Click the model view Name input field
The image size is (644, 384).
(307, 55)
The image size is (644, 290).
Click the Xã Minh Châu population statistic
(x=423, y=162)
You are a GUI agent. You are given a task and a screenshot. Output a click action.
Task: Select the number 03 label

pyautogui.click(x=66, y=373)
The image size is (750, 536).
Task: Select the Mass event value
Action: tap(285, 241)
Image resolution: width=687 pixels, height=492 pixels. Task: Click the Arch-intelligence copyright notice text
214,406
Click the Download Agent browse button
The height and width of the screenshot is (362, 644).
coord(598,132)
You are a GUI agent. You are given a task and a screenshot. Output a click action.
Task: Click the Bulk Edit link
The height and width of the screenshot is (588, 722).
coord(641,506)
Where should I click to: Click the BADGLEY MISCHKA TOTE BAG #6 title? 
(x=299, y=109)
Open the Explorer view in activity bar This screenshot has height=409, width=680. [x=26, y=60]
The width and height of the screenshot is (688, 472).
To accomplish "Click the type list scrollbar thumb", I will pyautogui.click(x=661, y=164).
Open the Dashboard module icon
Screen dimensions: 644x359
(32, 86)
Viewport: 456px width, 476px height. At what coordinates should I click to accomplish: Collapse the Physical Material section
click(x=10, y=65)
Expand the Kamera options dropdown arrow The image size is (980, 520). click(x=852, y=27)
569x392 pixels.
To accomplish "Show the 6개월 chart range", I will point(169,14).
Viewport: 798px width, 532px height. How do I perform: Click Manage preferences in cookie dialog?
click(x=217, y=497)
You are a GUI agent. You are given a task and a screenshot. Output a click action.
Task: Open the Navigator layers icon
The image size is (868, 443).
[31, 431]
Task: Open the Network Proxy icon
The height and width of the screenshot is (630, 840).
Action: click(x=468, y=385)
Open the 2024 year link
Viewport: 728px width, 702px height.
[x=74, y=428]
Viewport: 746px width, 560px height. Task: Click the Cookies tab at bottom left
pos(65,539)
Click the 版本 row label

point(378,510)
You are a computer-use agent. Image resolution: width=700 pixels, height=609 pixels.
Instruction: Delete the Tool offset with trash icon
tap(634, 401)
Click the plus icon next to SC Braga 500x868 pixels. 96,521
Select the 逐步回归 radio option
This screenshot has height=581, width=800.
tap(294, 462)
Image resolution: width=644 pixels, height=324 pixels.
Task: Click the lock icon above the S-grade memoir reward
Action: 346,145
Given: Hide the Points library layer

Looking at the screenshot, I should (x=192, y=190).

==========

◆ **Problem statement**
Return the whole listing above verbatim.

◆ **Exercise result**
Click the model view Name input field
The image size is (644, 384).
(307, 55)
The image size is (644, 290).
Click the Xã Minh Châu population statistic
(x=423, y=162)
You are a GUI agent. You are given a task and a screenshot. Output a click action.
Task: Select the number 03 label

pyautogui.click(x=66, y=373)
The image size is (750, 536).
Task: Select the Mass event value
Action: tap(285, 241)
Image resolution: width=687 pixels, height=492 pixels. Task: Click the Arch-intelligence copyright notice text
214,406
Click the Download Agent browse button
The height and width of the screenshot is (362, 644).
coord(598,132)
You are a GUI agent. You are given a task and a screenshot. Output a click action.
Task: Click the Bulk Edit link
The height and width of the screenshot is (588, 722).
coord(641,506)
Where should I click to: Click the BADGLEY MISCHKA TOTE BAG #6 title? 
(x=299, y=109)
Open the Explorer view in activity bar This screenshot has height=409, width=680. [x=26, y=60]
The width and height of the screenshot is (688, 472).
To accomplish "Click the type list scrollbar thumb", I will pyautogui.click(x=661, y=164).
Open the Dashboard module icon
Screen dimensions: 644x359
(32, 86)
Viewport: 456px width, 476px height. At what coordinates should I click to accomplish: Collapse the Physical Material section
click(x=10, y=65)
Expand the Kamera options dropdown arrow The image size is (980, 520). click(x=852, y=27)
569x392 pixels.
To accomplish "Show the 6개월 chart range", I will point(169,14).
Viewport: 798px width, 532px height. How do I perform: Click Manage preferences in cookie dialog?
click(x=217, y=497)
You are a GUI agent. You are given a task and a screenshot. Output a click action.
Task: Open the Navigator layers icon
The image size is (868, 443).
[31, 431]
Task: Open the Network Proxy icon
The height and width of the screenshot is (630, 840).
Action: click(x=468, y=385)
Open the 2024 year link
Viewport: 728px width, 702px height.
[x=74, y=428]
Viewport: 746px width, 560px height. Task: Click the Cookies tab at bottom left
pos(65,539)
Click the 版本 row label

point(378,510)
You are a computer-use agent. Image resolution: width=700 pixels, height=609 pixels.
Instruction: Delete the Tool offset with trash icon
tap(634, 401)
Click the plus icon next to SC Braga 500x868 pixels. 96,521
Select the 逐步回归 radio option
This screenshot has height=581, width=800.
tap(294, 462)
Image resolution: width=644 pixels, height=324 pixels.
Task: Click the lock icon above the S-grade memoir reward
Action: 346,145
Given: Hide the Points library layer

Looking at the screenshot, I should (x=192, y=190).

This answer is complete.